## やること 1
バフチンの考え方で『白い巨塔』を読む文章について、次の三つに答えてください。答えにも(a)(b)(c)をつけてください。
(a) バフチンは何年に生まれ、何年に亡くなったか
(b) 複数の声が互いに対話して別のものに展開することを、文章ではかっこの中で何と呼んでいるか
(c) 「ありのまま」という表現は、日本人にとって何とならんでありきたりの用語だとされているか
## やること 2
バフチンの考え方で『白い巨塔』を読む文章が、読みなおしのもとにするとしているバフチンの鍵概念をすべて挙げてください。
## やること 3
バフチンの考え方で『白い巨塔』を読みなおす文章を、最後の文のあとから書き継いでください。

## 本文
---*---

ポリフォニー小説としての『白い巨塔』
On Yamasaki
Toyoko's SHIROI-KYOTO ("White Ibory Tower," 1963-1965) as polyphonic
novel in the Bakhtinian sence
ミハイル・バフチン(Mikhail Bakhtin,1895-1975)の3つの鍵概念をもとに『白い巨塔』(山崎豊子原作)を読みなおす。 その概念とは以下の3つ。
(1)クロノトポス
(2)ポリフォニー
(3)ダイアロジック
この3つの概念の説明の前に、バフチンの小説(物語)論についての基本的な考え方と、その真理観について解説しておこう。
まずバフチンのテキスト論をおさえておきましょう。それは、小説(とりわけドストエフスキーの作品)を、批評家が登場人物と対等な視点にたつ内 在的な理解も、また、歴史的所産やイデオロギー作用の結果(=表象)として読むことにも彼は限界を覚えます。
なぜなら、批評家が物語の中に入ったり、そこで認識論あるいは道徳的判断をすることの妥当性などはないからです。テキストはテキストとして我々 の生活とは切り離されたジャンルとして独立して存在しています。テキストに内在する論理を講釈するのは自由ですが、その妥当性をだれが正しく証明すること ができるでしょうか。できません。そのためテキストに内在する論理に対して、外部から素朴にああだ、こうだと講釈することには限界があります。
他方、テキストが歴史や社会のイデオロギーの産物であるという見方も問題です。物語の展開は、それぞれの著者性において極めて多様な姿をとり、 イデオロギーの産物という審級(裁判過程のように判断の水準を進展させる制度)を持ち込んでみても、どうして物語の展開がそうでなければならないのかとい うことの論理を明確に求めることはできません。(ただしテキストを理解したり、消費する人々が共有するイデオロギーとその小説の関係について、論じること はできそうですが、それはテキストを純粋に論じることとは直接は関係ないからです)。
ではどうすればよいのか?——バフチンによれば、小説の登場人物は、それぞれ個性をもった人格であり読者から「解釈されることを待つ主体」であ ると同時に、「自らが何者であるのかについて行為や発話を通して主張」するというものです。 【バフチンのテキスト論】
バフチンの有名な真理観は、特定の唯一の視点(単声的論理)から絶対的なものをみるというものではなく、(i)複数の視点か ら複数の可能性のある声が交錯するポリフォニー(多声)なものであり、また(ii)それらの複数の声は互いに対話して別のもの に展開する(対話的論理)というものです。
ここには、どの人物のどの主張のなかに「真理」があるわけではなく、対話をおこない、複雑な動きをしている多元的な状況そ のものが、「ありのまま」の真実であるということです。この「ありのまま」という表現は、日本人には「自然に」とならんで ありきたりの用語ですが、肯定も否定もされない点で価値中立的であり、また安易な道徳的判断を拒絶します。そしてありのま まが基調となるのは、事物の複数性、視点の多様性ということに集約されます。どこか文化相対主義と似ていますね。【バフチンの真理観】
以上のことをふまえて、冒頭の3つの概念を説明し、その観点から『白い巨塔』を講釈してゆきます。

---*---

## 元の資料

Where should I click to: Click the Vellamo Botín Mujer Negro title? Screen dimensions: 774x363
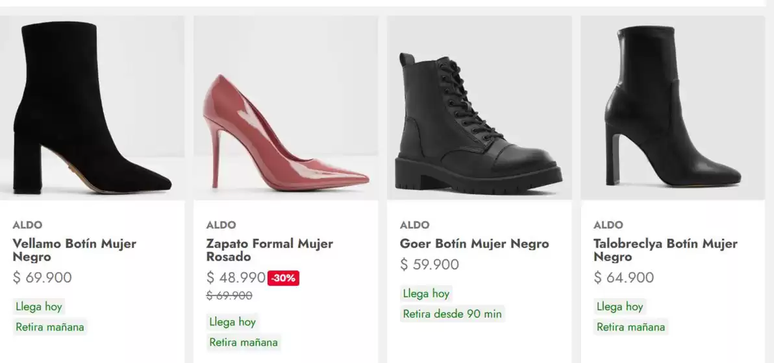click(74, 250)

---*---

## 答え 1
(a) 1895年に生まれ、1975年に亡くなった
(b) 対話的論理
(c) 「自然に」

## 答え 2
クロノトポス
ポリフォニー
ダイアロジック

## 答え 3
(1)クロノトポス(時空間)
時間と空間が複合されたもの(我々の経験世界はクロノトピックな性格をもちます)。小説(物語)は時間と空間に関する描写が含まれますが、 それら(すなわち時間と空間)の関係は、お互いが相互に特性づけられ、性格づけられます。空間の拡がりはないにもかかわらず、長い時間概念や循環的時間の なかで物語が表現される(例:地方の歴史や民話のように物語の空間的範囲は狭く凡庸だが、時間的経過や変化は人間の一生よりも長い)こともあれば、空間の 変化と時間の経過に深い展開の意味が込められているもの(例:英雄が遍歴し困難に立ち向かいながら成長したり、挫折したりすること)がある。
物語の登場人物は、そのような時空間のなかで生きると同時に、それらの個々の要素はさまざまな時空間を移動する。『白い巨塔』の前半は、財 前五郎の助教授から教授への昇進をめぐるエピソードのなかに医学界の腐敗を描いていると言われる。しかし、登場人物たちは、家庭、愛人宅、バー(あるいは 料理屋)、大学(研究室、手術場、診察室、臨床と基礎という職域など)、病院、医師会など、さまざまな空間の中で時間経過に伴いダイナミックな動きをして いる。このように見ると、はたして、医療の権力のめぐる動きのほか、さまざまな社会空間のなかで、さまざまな時間経過と成長(変化)のを登場人物たちは生 きていることになる。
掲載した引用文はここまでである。